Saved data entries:
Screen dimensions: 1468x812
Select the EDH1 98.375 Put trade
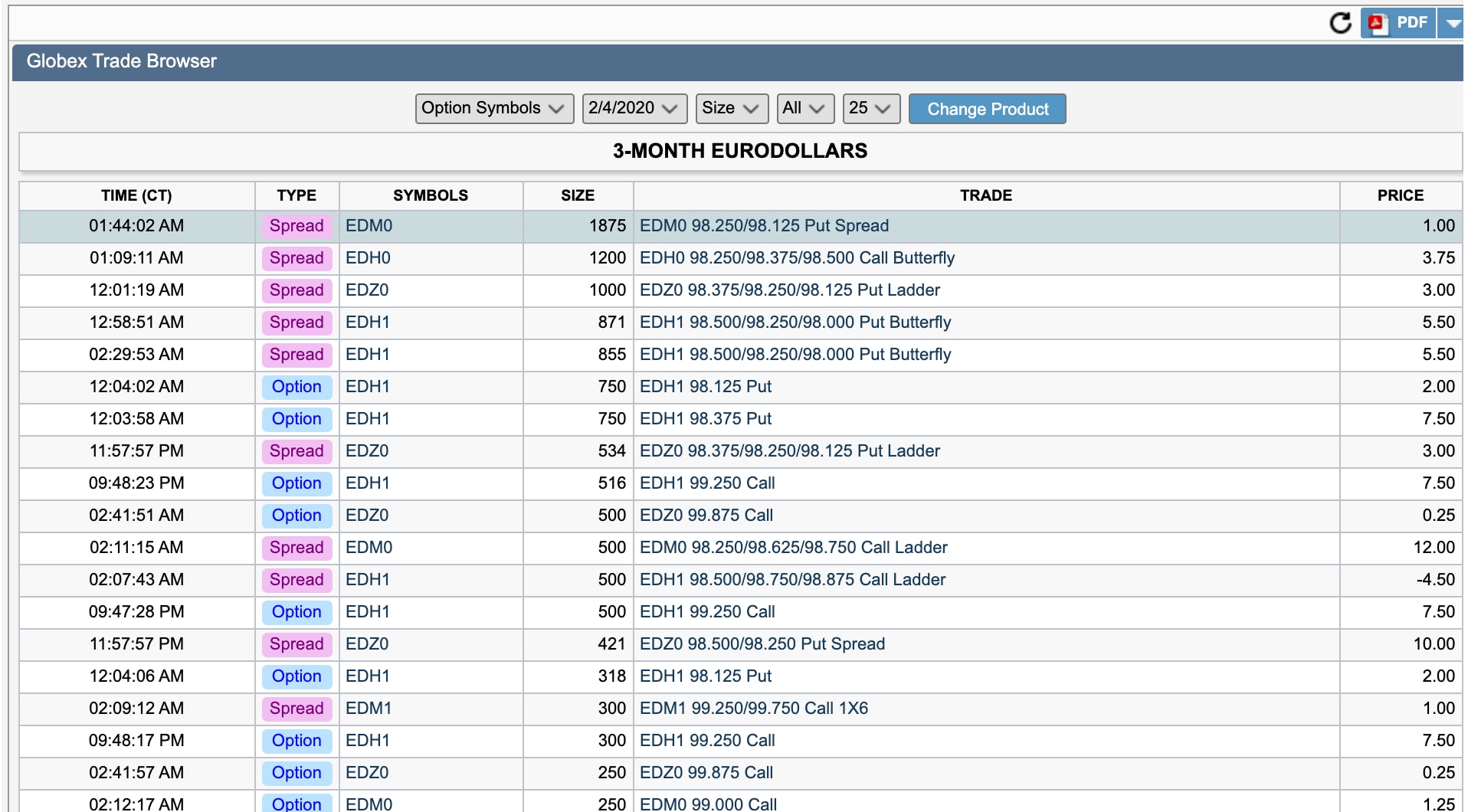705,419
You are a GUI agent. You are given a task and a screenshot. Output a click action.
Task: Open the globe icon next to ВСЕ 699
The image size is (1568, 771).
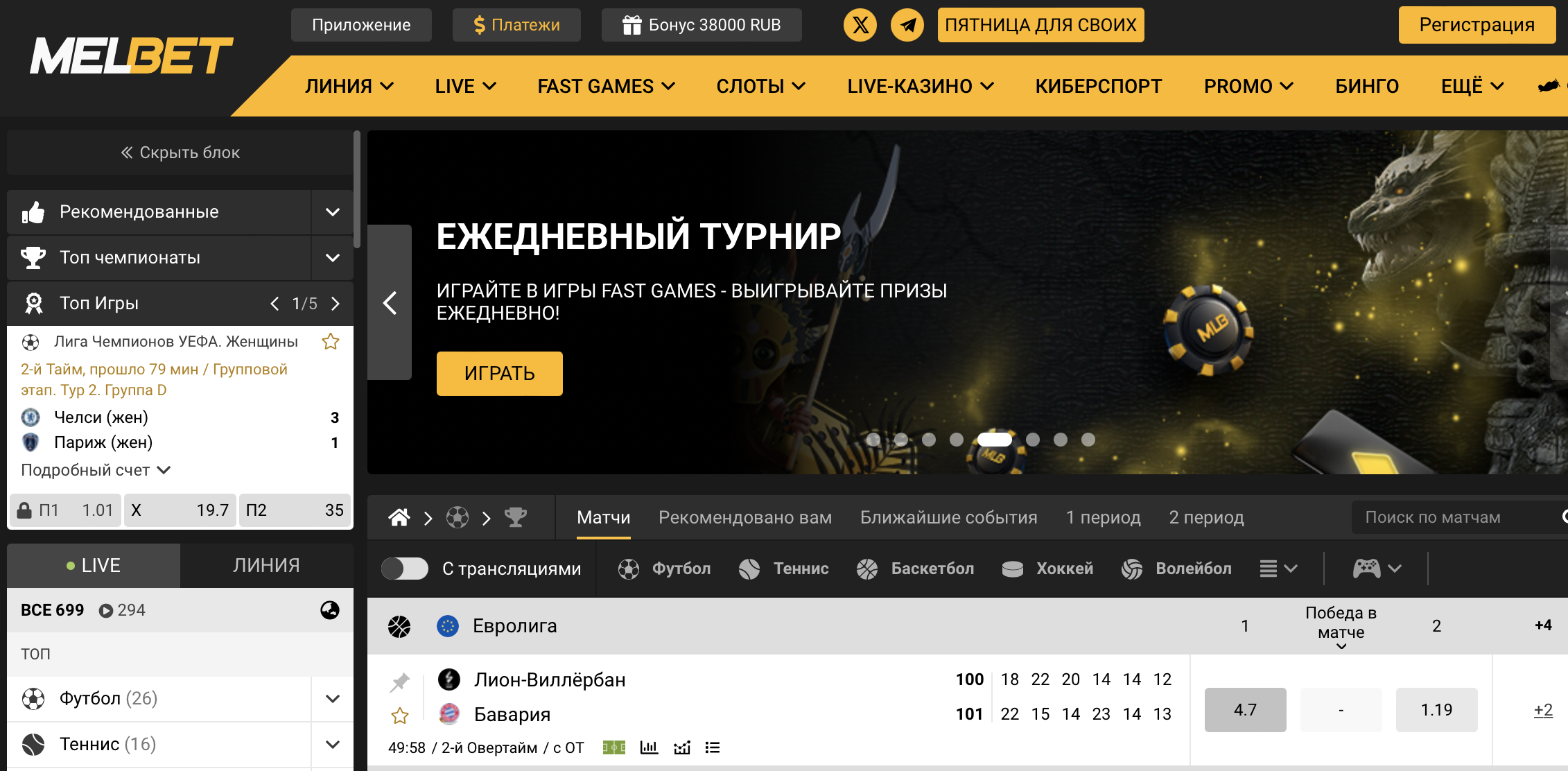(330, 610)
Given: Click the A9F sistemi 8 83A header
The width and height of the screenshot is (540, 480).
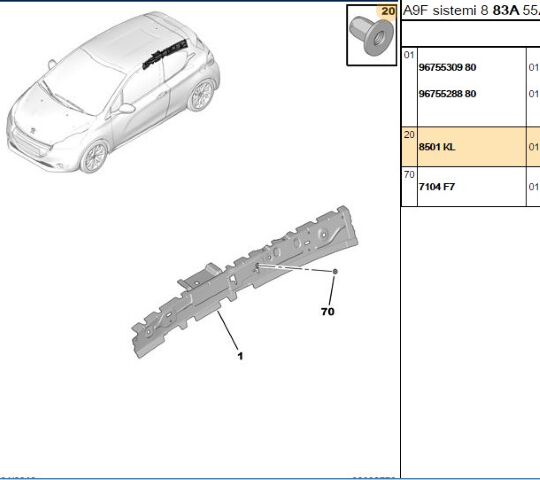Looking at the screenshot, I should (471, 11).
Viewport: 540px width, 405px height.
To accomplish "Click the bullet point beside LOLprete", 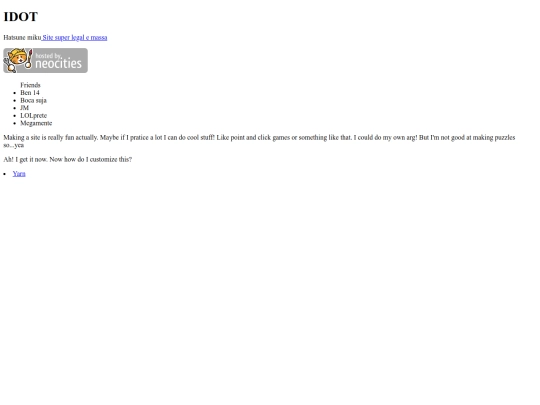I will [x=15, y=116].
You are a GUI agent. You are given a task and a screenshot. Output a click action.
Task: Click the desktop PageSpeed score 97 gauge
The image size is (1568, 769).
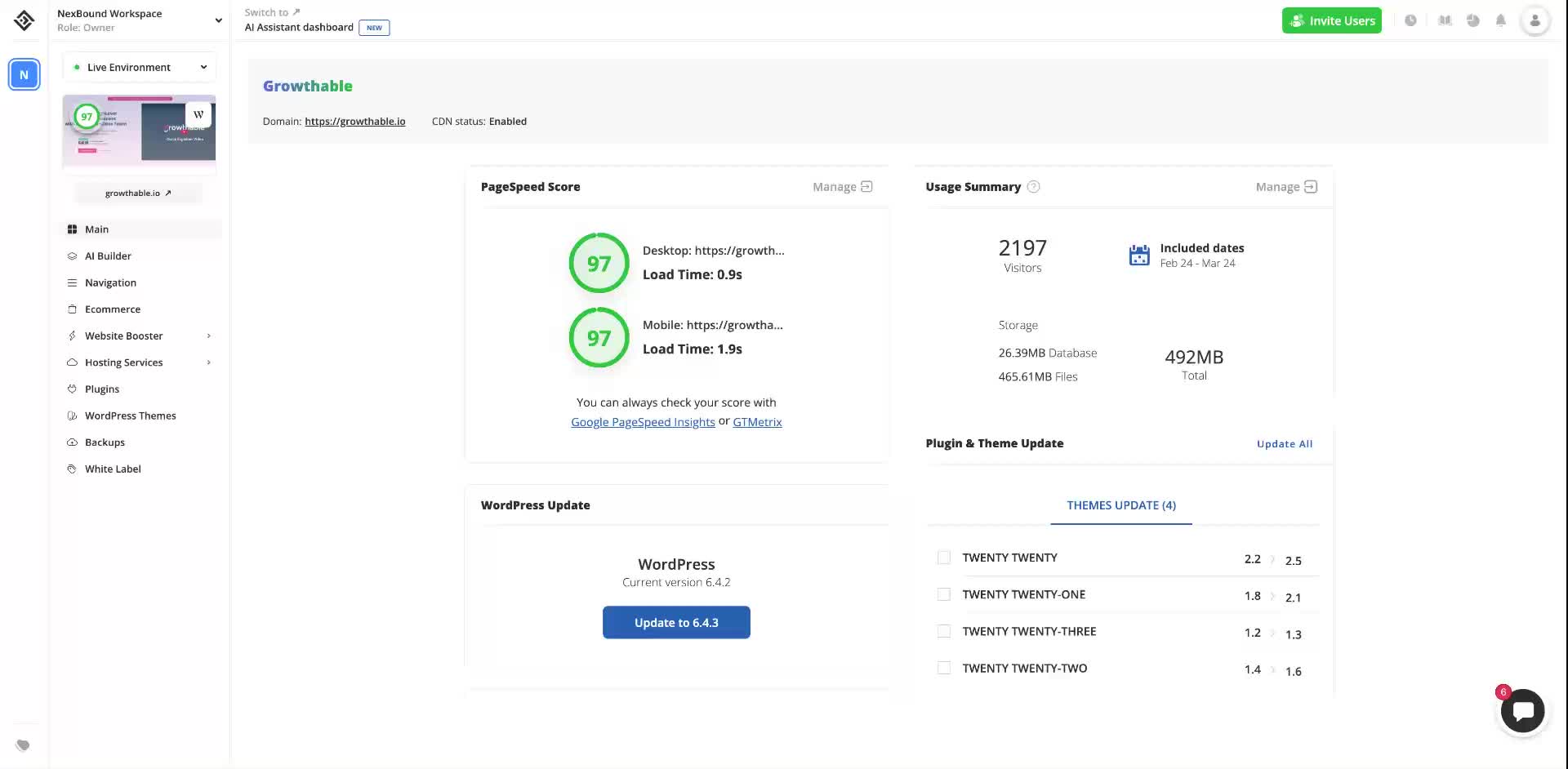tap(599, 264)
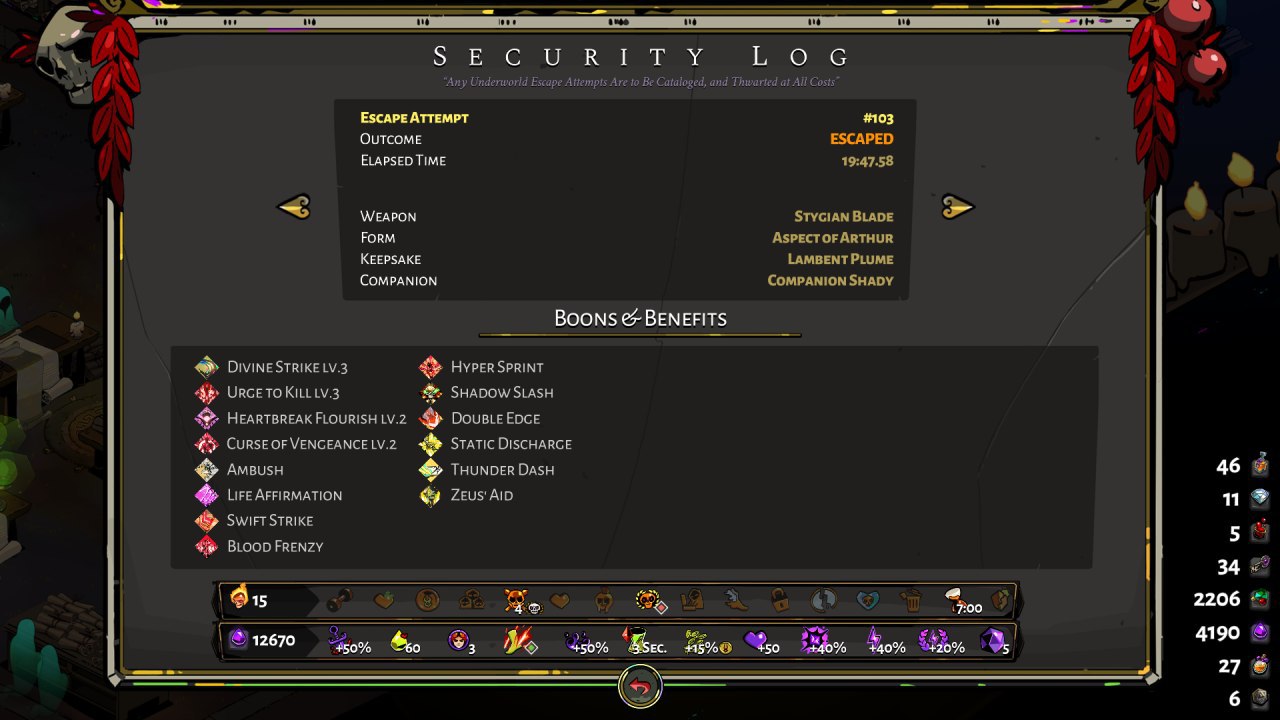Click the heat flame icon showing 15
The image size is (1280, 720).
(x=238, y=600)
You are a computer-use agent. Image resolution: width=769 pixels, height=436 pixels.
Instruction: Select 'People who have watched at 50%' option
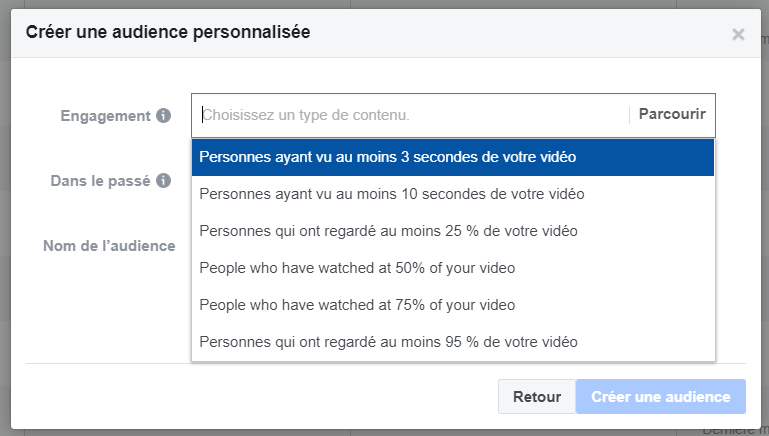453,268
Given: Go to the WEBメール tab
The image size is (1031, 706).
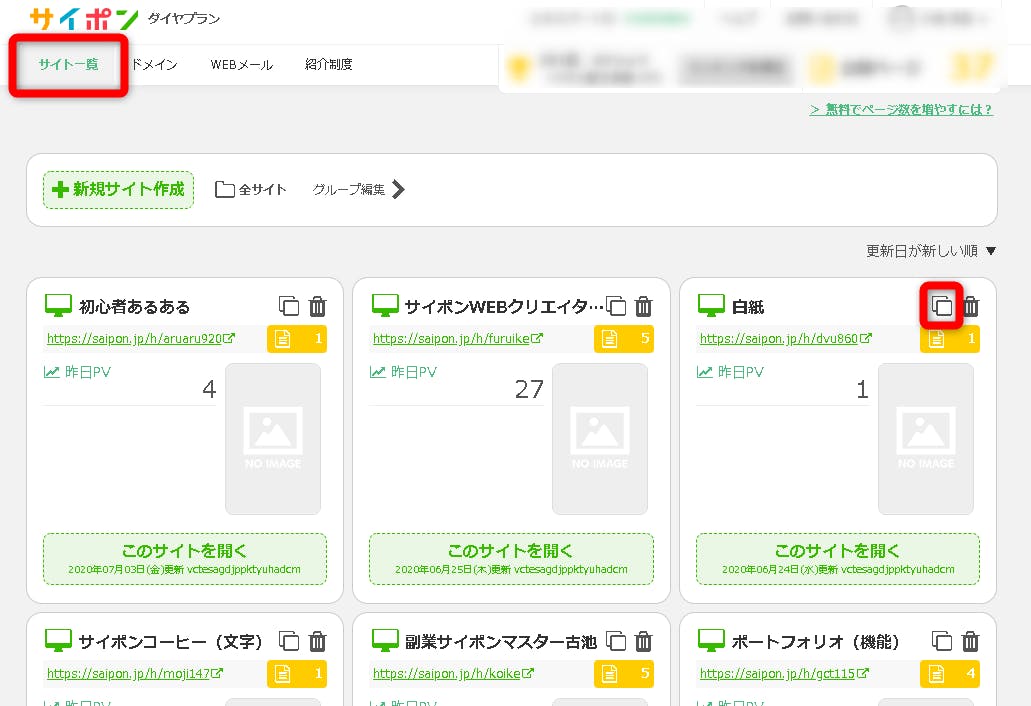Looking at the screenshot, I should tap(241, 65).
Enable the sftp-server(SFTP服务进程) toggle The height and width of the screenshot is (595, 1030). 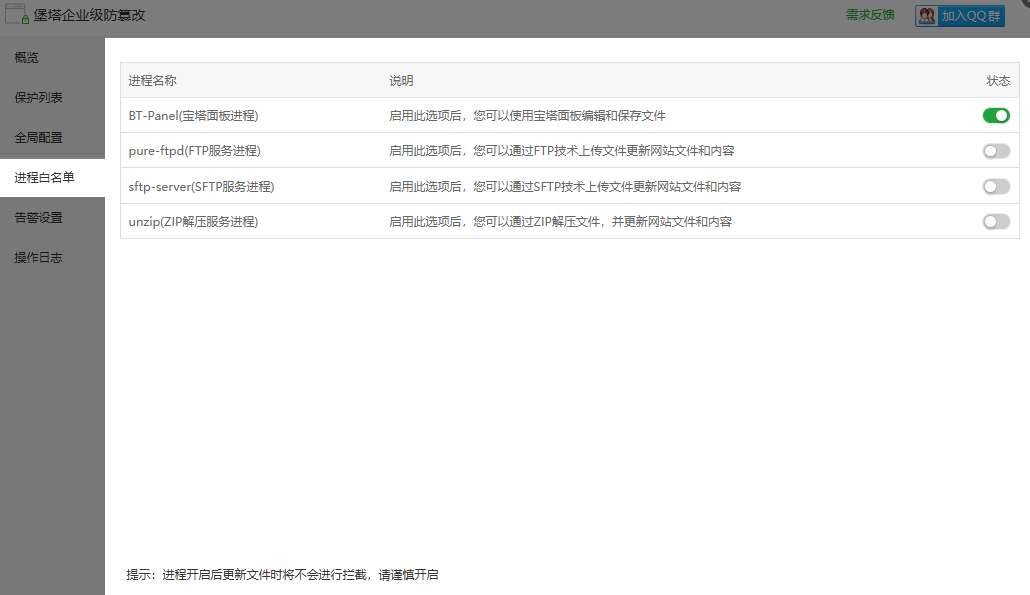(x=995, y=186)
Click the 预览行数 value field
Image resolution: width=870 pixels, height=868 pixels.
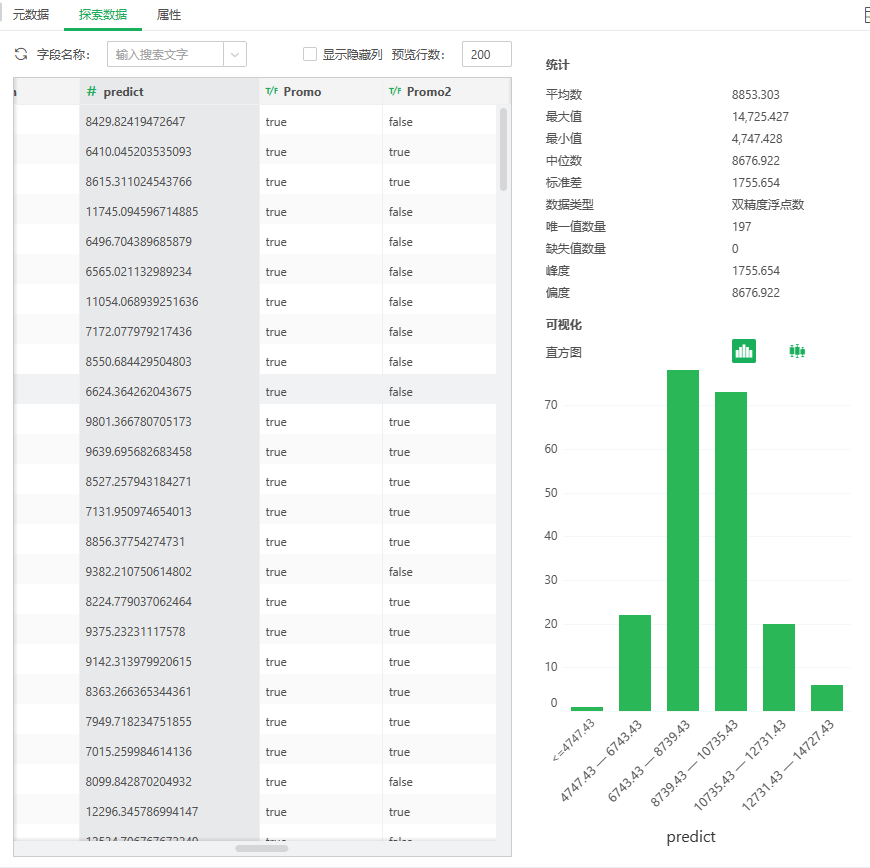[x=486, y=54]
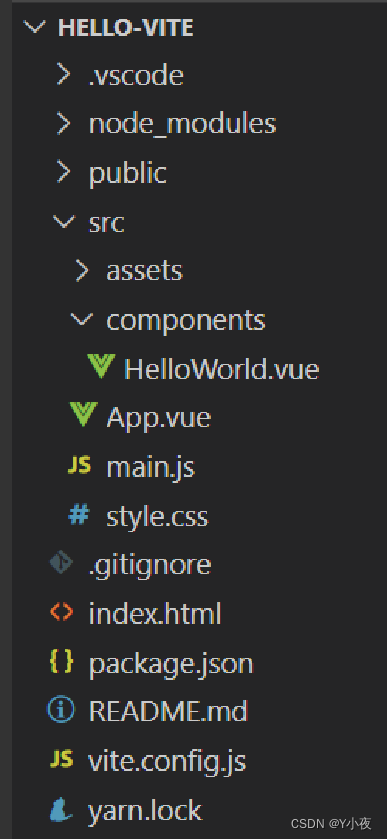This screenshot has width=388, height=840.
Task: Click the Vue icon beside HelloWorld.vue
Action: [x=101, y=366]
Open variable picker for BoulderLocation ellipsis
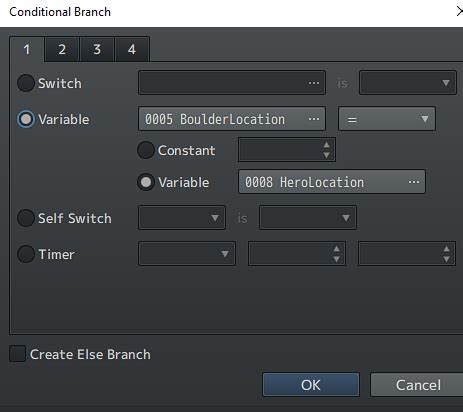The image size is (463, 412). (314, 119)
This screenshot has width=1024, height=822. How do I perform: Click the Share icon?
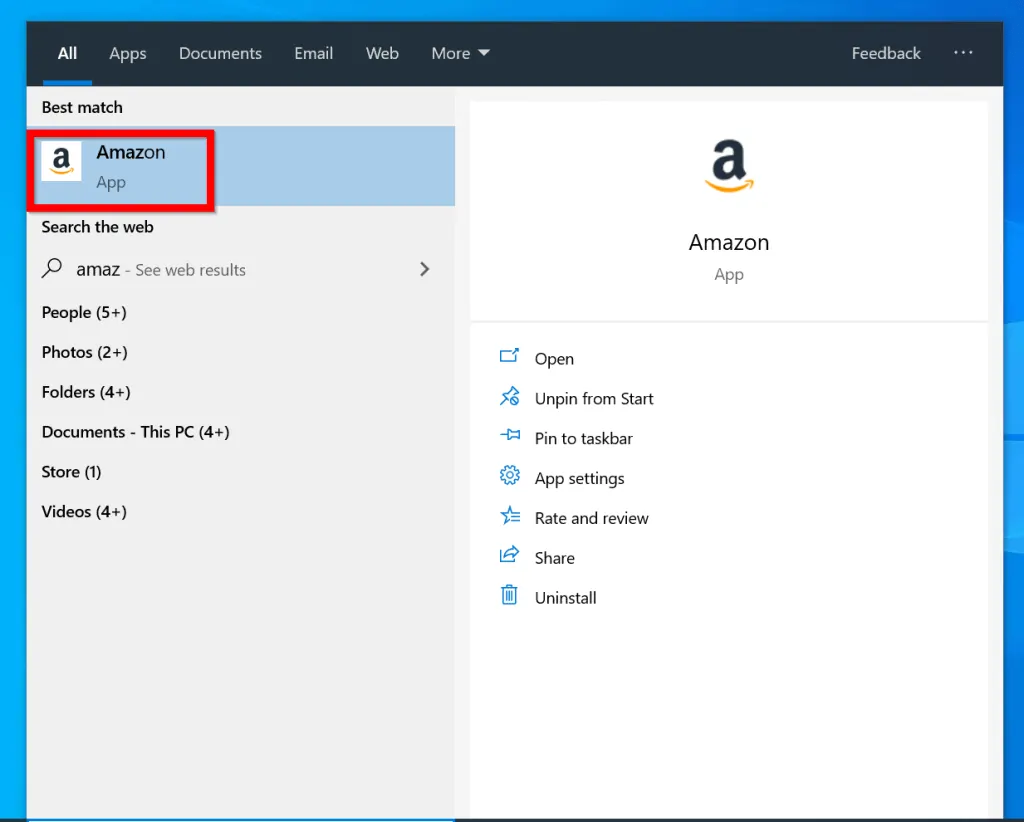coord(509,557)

PROBLEM - Pictures stay out of this copy. Retype exactly the lines from the one with "Open variable picker" through the last line of the data, both ends included, and nothing more.

EXPECTED OUTPUT -
Open variable picker for BoulderLocation ellipsis
The image size is (463, 412). (314, 119)
This screenshot has width=1024, height=822. How do I perform: Click the Share icon?
coord(509,557)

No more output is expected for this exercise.